Interrogato dai pm romani Vannoni raccontò queste “pressioni” e smentì di aver saputo da Lotti dell’indagine Consip. Tutt’altro scenario, invece, per Scafarto. Secondo l’ufficiale Vannoni «fece i nomi di Matteo Renzi e Luca Lotti spontaneamente». «Vannoni – disse Scafarto – era visibilmente non a suo agio. Era particolarmente nervoso ed iniziò a sudare. Venne invitato a ricordare chi gli avesse detto qualcosa su Consip». «L’esame venne condotto quasi esclusivamente da Woodcock», aggiunse Scafarto, escludendo di aver posto domande al teste.
Scafarto, al riguardo, smentì le accuse di pressioni esercitate da Woodcock su Vannoni, come quella di mostrargli dalla finestra il carcere di Poggioreale e di chiedergli «se vi volesse fare una vacanza» e di fargli vedere dei fili, spacciandoli per microspie. A contattare Vannoni per l’interrogatorio fu lo stesso Scafarto: il 20 dicembre, «andammo in Consip per acquisire atti, poi acquisimmo le dichiarazioni di Marroni. I pm di Napoli ci raggiunsero presso la sede del Noe a Roma, dove fu sentito Ferrara, l’ex presidente di Consip, e di nuovo Marroni. Contattai personalmente Vannoni per chiedergli di raggiungerci per essere sentito, lui non poteva e disse che sarebbe stato meglio il giorno dopo a Napoli e anche i pm convennero».
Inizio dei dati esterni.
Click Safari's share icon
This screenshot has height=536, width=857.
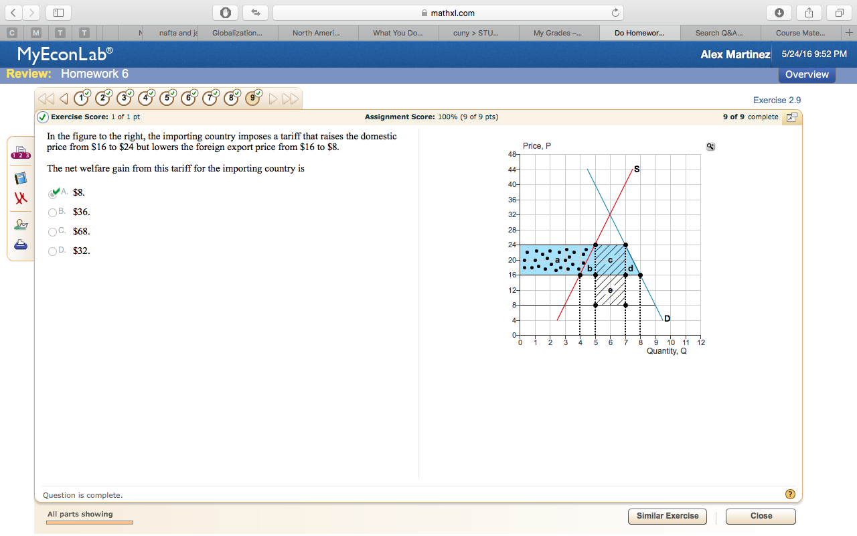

«Non ricordo – spiegò Scafarto – se ci ponemmo il problema di sentirlo come persona informata sui fatti o come indagato». La sera del 20 dicembre, aggiunse, «Woodcock contattò il dottor Ielo (titolare del fascicolo Consip trasmesso nella Capitale, ndr), non so cosa si siano detti». Il procuratore aggiunto di Roma «ci raggiunse verso le 22, gli furono dati i verbali di Marroni e credo anche quello di Ferrara. Li lesse tutti quanti». Il vice presidente del Csm Giovanni Legnini parlò «testimonianze largamente divergenti» ma poi dispose l’archiviazione. L’altra accusa a carico di Woodcok, quella relativa al colloquio riportato il 13 aprile 2018 dal quotidiano La Repubblica, era stata inizialmente definita con la censura. In dettaglio, con la giornalista Liana Milella il magistrato si sarebbe lasciato andare a giudizi di valore sui colleghi romani. Milella, ascoltata dalla sezione disciplinare, si assunse però la responsabilità dell’accaduto. Woodcook, riferì la giornalista, era “terrorizzato” che lo scambio di opinioni fra i due potesse essere, come poi accaduto, pubblicato.

Sul fronte delle indagini condotte da Woodcock vale la pena a questo punto ricordare il numero incredibile di assoluzioni e proscioglimenti. Fra i casi più eclatanti, il cosiddetto “Vipgate”: un’inchiesta partita nel 2003 che coinvolse a vario titolo 78 persone. Le accuse vennero archiviate dal Tribunale di Roma, a cui l’inchiesta era stata trasferita per competenza. Poi “Iene 2”, “Savoiagate”, “Vallettopoli”, l’inchiesta sulla P4, la massoneria lucana, ecc. ecc.